On the Word, Wittenberg Beer, and Christian vs Islamic Expansion

The use of force is unnecessary and unfruitful for the successful expansion of God's kingdom

Written by Aaron Denlinger | Saturday, November 22, 2014

“Luther discovered a perfect example of the Word’s ability to grow God’s kingdom sans a baton or baseball bat in his own experience of the preceding years. “I opposed indulgences and all the papists, but never with force. I simply taught, preached, and wrote God’s Word; otherwise I did nothing. And while I slept, or drank Wittenberg beer with my friends…, the Word so greatly weakened the papacy that no prince or emperor ever inflicted such losses upon it. I did nothing; the Word did everything.”

 

“I can drive no man to heaven or beat him into it with a club.” So observed Luther on March 11th, 1522, in a sermon to Wittenberg parishioners. Though his point was rather obvious, Luther felt compelled to make it because in his absence from Wittenberg during the preceding ten months, certain persons had grown impatient with the progress of reformation in the city and had resorted to means of legal compulsion and/or violence to bring about the changes in doctrine and worship they desired.

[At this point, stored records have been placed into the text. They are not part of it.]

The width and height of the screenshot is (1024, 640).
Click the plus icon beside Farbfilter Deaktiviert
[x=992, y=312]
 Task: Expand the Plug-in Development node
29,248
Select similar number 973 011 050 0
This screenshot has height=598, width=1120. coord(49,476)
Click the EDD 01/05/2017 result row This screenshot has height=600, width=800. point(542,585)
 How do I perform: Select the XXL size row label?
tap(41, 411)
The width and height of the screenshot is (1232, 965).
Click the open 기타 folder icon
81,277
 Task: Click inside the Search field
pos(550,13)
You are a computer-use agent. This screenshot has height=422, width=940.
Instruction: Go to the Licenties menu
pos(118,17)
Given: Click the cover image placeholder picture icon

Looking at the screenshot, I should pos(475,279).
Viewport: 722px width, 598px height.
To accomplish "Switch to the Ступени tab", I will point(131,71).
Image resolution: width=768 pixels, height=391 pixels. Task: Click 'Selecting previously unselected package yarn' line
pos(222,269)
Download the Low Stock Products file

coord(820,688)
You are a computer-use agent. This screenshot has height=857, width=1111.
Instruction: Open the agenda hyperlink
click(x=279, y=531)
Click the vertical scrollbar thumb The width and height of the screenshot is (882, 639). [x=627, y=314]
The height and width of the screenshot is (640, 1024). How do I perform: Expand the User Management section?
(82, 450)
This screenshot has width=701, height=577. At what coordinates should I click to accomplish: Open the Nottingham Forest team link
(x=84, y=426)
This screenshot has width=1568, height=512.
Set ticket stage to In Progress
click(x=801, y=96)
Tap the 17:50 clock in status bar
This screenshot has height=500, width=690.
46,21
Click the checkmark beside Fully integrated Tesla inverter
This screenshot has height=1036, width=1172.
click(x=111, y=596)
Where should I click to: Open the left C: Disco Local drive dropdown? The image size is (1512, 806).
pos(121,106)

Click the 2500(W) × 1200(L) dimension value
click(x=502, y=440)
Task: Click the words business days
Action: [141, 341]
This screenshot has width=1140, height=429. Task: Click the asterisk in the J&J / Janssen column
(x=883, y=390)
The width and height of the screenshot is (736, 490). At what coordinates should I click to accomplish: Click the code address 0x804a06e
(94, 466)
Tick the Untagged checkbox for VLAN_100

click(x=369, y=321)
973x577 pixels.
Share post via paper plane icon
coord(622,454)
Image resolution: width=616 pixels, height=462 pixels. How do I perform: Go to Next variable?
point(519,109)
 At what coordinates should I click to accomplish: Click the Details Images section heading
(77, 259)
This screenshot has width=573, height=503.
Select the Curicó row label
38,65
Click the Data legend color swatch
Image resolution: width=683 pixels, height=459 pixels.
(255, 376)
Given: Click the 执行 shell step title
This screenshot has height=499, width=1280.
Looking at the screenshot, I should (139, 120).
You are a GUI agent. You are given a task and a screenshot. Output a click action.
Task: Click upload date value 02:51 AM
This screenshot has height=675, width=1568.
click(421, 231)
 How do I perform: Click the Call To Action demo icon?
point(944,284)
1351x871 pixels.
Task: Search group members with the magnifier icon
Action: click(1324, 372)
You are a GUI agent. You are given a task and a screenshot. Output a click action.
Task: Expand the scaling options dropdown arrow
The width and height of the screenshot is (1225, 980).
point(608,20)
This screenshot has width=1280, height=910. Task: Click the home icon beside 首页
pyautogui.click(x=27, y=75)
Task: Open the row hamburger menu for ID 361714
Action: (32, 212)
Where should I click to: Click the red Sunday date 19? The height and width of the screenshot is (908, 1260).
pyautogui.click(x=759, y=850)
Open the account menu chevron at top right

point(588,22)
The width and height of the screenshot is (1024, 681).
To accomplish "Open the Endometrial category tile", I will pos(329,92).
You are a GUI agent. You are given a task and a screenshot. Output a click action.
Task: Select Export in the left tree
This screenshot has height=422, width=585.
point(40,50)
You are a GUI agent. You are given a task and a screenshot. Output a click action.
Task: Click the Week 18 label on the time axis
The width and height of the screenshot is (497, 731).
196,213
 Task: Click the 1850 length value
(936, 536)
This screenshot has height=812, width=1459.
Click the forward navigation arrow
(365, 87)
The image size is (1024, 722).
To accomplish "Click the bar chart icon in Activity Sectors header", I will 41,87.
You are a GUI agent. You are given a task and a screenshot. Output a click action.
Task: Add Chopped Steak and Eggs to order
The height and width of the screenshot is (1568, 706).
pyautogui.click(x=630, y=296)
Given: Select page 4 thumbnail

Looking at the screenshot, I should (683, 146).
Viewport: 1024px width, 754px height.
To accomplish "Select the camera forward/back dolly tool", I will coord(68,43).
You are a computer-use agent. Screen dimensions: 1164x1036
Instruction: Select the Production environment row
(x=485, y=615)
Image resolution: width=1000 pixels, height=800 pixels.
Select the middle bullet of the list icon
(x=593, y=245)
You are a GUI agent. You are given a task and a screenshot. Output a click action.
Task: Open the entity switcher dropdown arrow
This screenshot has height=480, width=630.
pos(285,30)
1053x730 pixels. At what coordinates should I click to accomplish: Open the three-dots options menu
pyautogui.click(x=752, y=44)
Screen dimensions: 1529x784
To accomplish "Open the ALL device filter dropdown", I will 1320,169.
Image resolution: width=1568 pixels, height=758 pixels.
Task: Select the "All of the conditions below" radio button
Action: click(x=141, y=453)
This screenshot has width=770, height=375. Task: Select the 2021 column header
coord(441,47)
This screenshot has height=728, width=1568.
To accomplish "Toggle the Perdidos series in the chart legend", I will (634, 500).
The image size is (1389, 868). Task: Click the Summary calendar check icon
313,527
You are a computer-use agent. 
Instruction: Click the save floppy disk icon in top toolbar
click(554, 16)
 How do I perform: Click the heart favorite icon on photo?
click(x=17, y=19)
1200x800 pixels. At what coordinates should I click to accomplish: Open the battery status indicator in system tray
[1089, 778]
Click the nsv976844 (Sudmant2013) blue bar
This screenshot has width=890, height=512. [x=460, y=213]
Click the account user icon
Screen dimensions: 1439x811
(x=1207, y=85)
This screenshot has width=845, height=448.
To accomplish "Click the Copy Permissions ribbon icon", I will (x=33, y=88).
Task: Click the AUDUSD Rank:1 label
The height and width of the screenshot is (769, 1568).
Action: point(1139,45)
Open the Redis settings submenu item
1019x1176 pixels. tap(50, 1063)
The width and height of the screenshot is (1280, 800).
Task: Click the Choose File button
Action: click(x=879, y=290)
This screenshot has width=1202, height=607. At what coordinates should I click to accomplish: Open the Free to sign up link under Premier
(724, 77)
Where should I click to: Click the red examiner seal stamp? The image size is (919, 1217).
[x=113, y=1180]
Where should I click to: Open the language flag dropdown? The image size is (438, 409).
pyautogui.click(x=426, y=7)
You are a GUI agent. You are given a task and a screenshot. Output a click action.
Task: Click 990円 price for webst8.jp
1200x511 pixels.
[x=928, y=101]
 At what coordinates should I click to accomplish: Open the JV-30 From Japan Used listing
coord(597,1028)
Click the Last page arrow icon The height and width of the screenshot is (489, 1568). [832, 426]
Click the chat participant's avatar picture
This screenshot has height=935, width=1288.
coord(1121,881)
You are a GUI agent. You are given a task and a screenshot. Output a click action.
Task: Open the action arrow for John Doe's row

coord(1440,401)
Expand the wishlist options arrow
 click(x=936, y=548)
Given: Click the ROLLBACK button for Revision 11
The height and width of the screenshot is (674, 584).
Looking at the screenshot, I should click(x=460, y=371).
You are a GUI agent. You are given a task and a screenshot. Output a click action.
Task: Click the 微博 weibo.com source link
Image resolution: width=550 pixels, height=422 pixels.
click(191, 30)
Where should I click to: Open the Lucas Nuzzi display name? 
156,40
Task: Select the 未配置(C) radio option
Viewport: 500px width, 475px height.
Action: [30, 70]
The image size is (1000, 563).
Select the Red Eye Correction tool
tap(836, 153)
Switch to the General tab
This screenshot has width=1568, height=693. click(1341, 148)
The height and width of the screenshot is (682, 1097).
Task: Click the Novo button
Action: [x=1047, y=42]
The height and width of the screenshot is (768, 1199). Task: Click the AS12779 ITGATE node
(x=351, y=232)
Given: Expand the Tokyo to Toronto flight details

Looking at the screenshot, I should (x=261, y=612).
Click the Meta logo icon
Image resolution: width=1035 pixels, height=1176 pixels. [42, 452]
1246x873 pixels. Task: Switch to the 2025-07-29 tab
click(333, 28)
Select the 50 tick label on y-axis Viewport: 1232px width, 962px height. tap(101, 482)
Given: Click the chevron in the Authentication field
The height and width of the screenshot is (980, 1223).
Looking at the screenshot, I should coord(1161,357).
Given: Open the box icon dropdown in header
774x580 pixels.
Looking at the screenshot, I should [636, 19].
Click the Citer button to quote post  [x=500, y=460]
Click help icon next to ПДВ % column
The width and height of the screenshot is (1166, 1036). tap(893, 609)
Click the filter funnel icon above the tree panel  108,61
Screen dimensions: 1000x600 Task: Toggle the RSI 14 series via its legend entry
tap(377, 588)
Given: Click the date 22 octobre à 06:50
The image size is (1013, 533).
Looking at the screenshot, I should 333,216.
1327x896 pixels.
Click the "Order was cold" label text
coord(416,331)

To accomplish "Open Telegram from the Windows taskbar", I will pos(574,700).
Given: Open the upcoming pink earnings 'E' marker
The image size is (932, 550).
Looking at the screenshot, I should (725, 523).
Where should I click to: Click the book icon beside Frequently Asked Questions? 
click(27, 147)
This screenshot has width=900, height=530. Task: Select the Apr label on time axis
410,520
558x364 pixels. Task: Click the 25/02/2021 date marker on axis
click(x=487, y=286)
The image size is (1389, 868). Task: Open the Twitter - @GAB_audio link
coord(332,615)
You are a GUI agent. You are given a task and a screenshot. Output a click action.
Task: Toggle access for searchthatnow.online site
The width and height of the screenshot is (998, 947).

Luther had, in fact, made the same point in a sermon to the same audience the preceding day. Having insisted in no uncertain terms upon the necessity of faith in Christ for salvation, from which faith love for God and others as well as pure worship necessarily springs, Luther emphasized in that earlier sermon that such faith itself properly springs from the proclamation of God’s promises, not from the use of force: “I cannot, nor should I, force anyone to have faith.” Indeed, the use of force is ultimately, in Luther’s estimation, unnecessary and unfruitful for the successful expansion of God’s kingdom, because the divine word of promise — first as it is encountered in Scripture and then as it is proclaimed by God’s ordained ministers — accomplishes that very task. “The Word created heaven and earth and all things; the Word must do this thing [i.e., achieve the conversion of men], and not we poor sinners.” For our part “we should give free course to the Word and not add our works” — that is, our means of coercion — “to it.” “We should,” that is, “preach the Word, but the results must be left solely to God’s good pleasure.”

Luther discovered a perfect example of the Word’s ability to grow God’s kingdom sans a baton or baseball bat in his own experience of the preceding years. “I opposed indulgences and all the papists, but never with force. I simply taught, preached, and wrote God’s Word; otherwise I did nothing. And while I slept, or drank Wittenberg beer with my friends…, the Word so greatly weakened the papacy that no prince or emperor ever inflicted such losses upon it. I did nothing; the Word did everything.”

It’s questionable whether Luther retained his position on the exclusive prerogative of the Word to accomplish the growth of Christ’s kingdom in later years. Increasingly alarmed over time by the extreme efforts of Anabaptists to implement their own version of a spiritual/civil kingdom by force (which means, thankfully, they never possessed in sufficient measure), Luther grew ever more tolerant of the use of reciprocal force to keep the Anabaptists in line, civilly and (perhaps) religiously. One could, maybe, argue that his position remained consistent, and that the force against the Anabaptists he eventually endorsed was purely towards the end of political restraint rather than religious uniformity.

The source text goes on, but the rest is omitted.